:: EXERCISE DESCRIPTION ::
Please work out how many lines of this material include "beside", and answer with that number by itself.

:: SOURCE MATERIAL ::
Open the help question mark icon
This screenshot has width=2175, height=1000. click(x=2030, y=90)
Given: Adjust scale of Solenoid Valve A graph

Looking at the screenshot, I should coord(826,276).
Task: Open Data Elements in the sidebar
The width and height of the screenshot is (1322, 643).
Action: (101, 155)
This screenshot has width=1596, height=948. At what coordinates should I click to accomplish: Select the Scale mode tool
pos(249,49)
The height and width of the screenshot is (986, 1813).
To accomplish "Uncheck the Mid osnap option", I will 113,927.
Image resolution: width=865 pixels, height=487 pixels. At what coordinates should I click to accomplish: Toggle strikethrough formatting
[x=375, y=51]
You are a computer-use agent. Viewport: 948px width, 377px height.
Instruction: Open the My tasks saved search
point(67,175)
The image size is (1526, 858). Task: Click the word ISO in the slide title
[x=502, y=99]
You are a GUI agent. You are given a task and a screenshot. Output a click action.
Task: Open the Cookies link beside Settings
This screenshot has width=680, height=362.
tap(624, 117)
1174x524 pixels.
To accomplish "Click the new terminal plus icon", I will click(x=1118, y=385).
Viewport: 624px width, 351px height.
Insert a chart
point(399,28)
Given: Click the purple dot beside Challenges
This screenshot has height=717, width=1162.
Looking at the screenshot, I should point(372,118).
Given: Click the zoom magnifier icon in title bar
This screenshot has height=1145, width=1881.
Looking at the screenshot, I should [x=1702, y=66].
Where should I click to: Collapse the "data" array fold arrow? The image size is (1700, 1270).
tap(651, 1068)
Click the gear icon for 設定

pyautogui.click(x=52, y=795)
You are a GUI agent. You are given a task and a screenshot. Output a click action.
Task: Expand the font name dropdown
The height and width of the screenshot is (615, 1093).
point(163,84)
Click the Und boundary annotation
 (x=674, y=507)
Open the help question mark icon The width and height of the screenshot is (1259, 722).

:: SOLUTION FOR THIS TASK ::
2